Just passing along info. so don't kill the messenger.
How controllable was QF32 during the emergency?
November 21, 2010 – 11:33 am, by
Ben Sandilands
There have been some fairly dramatic claims made about the controllability of QF32 after the disintegration of the inboard No2 Rolls-Royce Trent 900 engine on November 4 after it took off from Singapore for Sydney.
While I was travelling and out of communications Airbus released a statement on this.
It has been described, I think fairly, as ‘defensive’ by some observers. But it is also a reason to use some common sense in considering this gravely serious in-flight incident.
Here is the Airbus statement:
A380 / RR TRENT 900 – QANTAS VH-OQA INCIDENT ON 4th NOVEMBER 2010.
FROM : AIRBUS FLIGHT SAFETY DEPARTMENT TOULOUSE
Subject: A380 / RR Trent 900 – Qantas VH-OQA incident on 4th November 2010
Our ref.: QF32 AIT 3, dated 17th November 2010
This AIT is an update of the AIT 2 following the in-flight engine failure during flight QF32 from Singapore to Sydney, on 4th November 2010.
This AIT has been approved for release by the Australian Transport Safety Bureau (ATSB) who leads the on-going ICAO Annex 13 investigation.
The second RR inspection program applicable to the Trent 900 engine family and covered by EASA Engine Airworthiness Directive has been published allowing continuous operations of the fleet. Together with its partners, Airbus is providing support to the operators for engine logistics to minimize interruptions to the fleet.
One single high energy fragment is considered from a certification requirement viewpoint. The damage assessment has established that the IPT disk released 3 different high energy fragments, resulting in some structural and systems damage, with associated ECAM warnings.

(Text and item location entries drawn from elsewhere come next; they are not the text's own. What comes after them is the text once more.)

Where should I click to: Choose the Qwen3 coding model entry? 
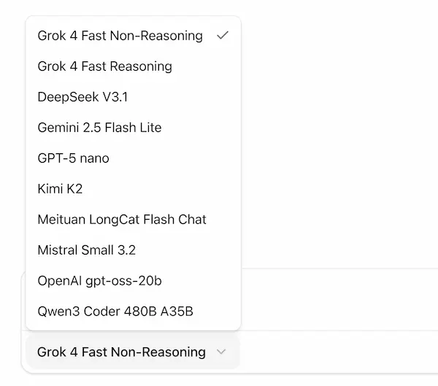pos(134,311)

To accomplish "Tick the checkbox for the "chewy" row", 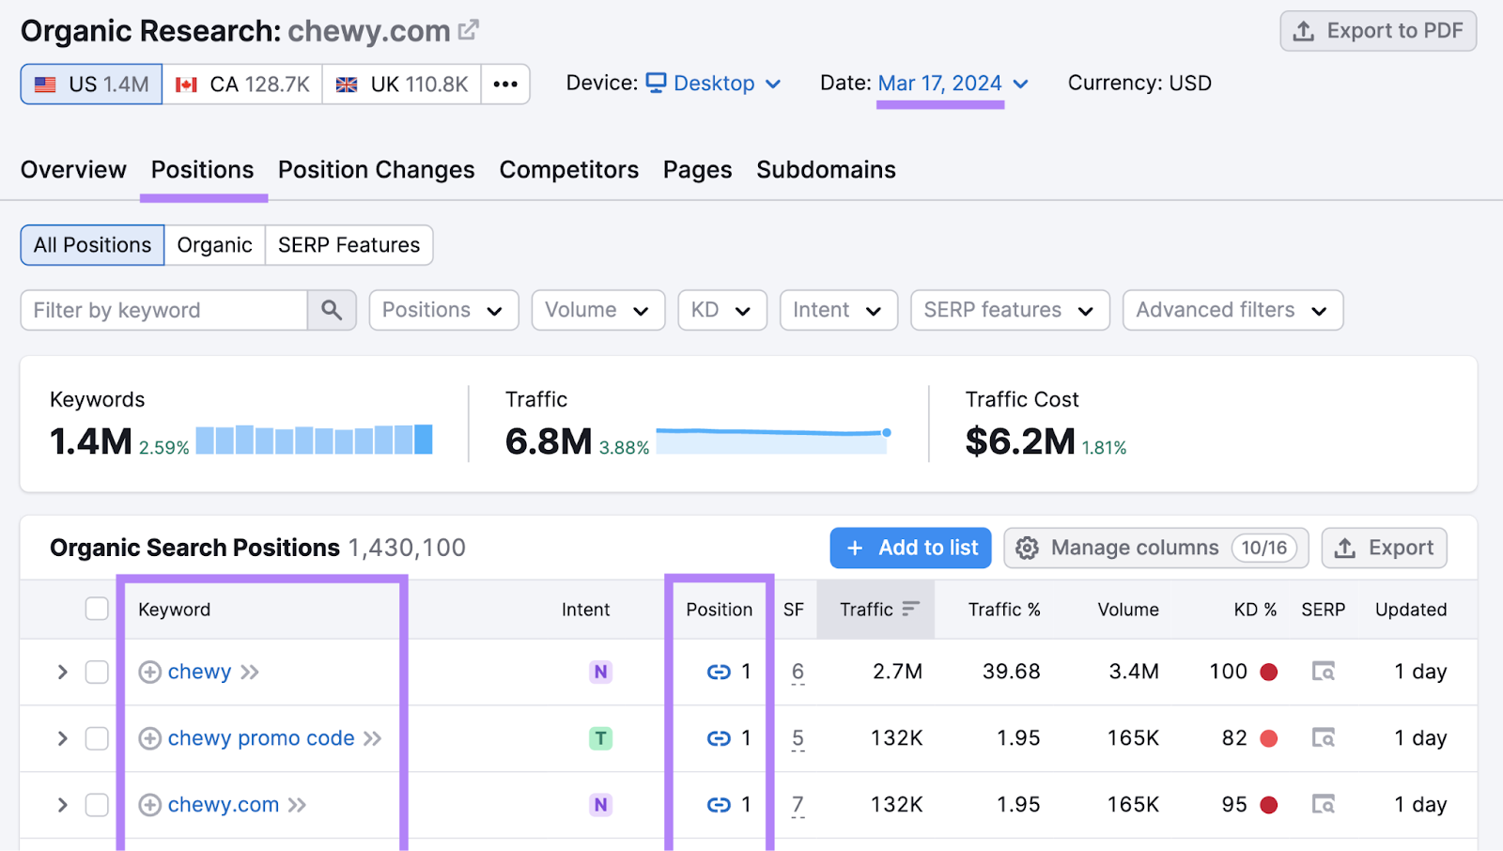I will 96,672.
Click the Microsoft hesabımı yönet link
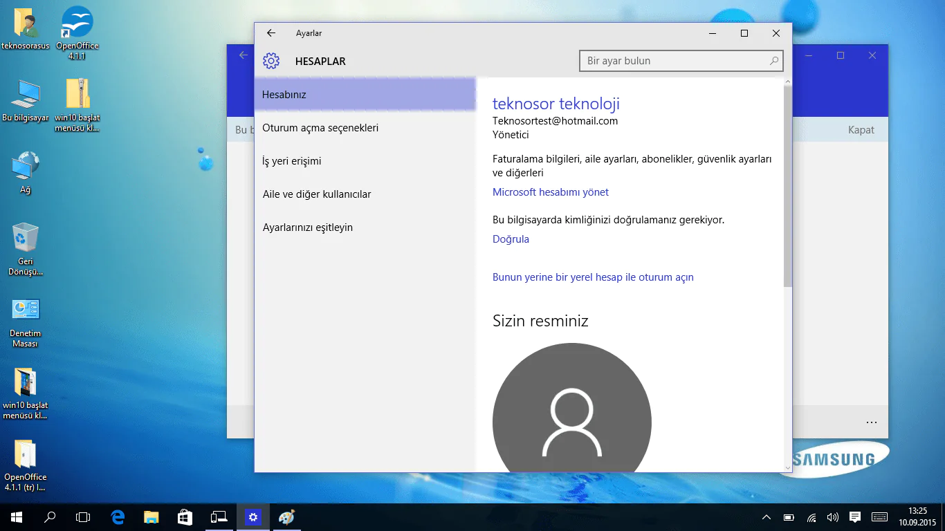The image size is (945, 531). [550, 192]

Therefore the crew had to manage a dynamic situation.
Despite the situation, amongst the various available systems supporting the crew to operate the aircraft and return safely to Singapore were:
- Flaps remained available (slats were jammed retracted).
- All flight control surfaces remained available on the pitch and yaw axis.
- The roll control was ensured through: (a) on the left wing: inner aileron, spoilers 1, 3, 5 and 7; (b) on the right wing: mid and inner ailerons, spoilers 1, 3, 5, 6 and 7.
- The flight control laws reverted to Alternate law due to the loss of the slats and of some roll control surfaces. Normal law was kept on longitudinal and lateral axes.
- Flight envelope protections were still active.
- The autopilot was kept engaged till about 700 feet Radio Altimeter, time at which the crew took over manually. Flight Directors were ON.
- Manual control of engines 1, 3 & 4 was maintained till aircraft stop.
- Landing in SIN took place about 1 hour 40 minutes after the engine 2 failure with flaps in
configuration 3.
- Normal braking was available on both body landing gears with antiskid, and alternate braking without antiskid on both wing landing gears. The crew modulated braking in order to stop close to emergency services.
- After the aircraft came to a stop, the reason engine 1 could not be shut down has been determined: 2 segregated wiring routes were cut by 2 out of the 3 individual disk debris.
It would have been useful if Airbus had gone into more detail about any problems that were occurring in the capacity of the damaged airliner to transfer fuel between tanks, or in fact, the need to do so during what was a very cool headed and methodical handling of the stricken flight by its pilots.
However it ought to be obvious that the pilots were always aware of the fundamentals of maintaining stable flight while they dealt with the exceptional situation that they were in. The flight remained within the required control envelopes until it landed, and stopped where the crew wanted it to stop, beside the fire engines.
To infer that there was a risk of the centre of gravity causing them to lose control is obviously silly, since were managing all of the many risks that had arisen in a logical but timely manner, and they touched down when they chose to, and stopped where they chose to.
None of which is to say that the experiences of the QF32 won’t result in subsequent changes to the A380 to deal with such a catastrophic engine failure in the future. But the first step is to drag the mystery of what Rolls-Royce did to these engines, and why, and even to which ones, out in the open, and fix them.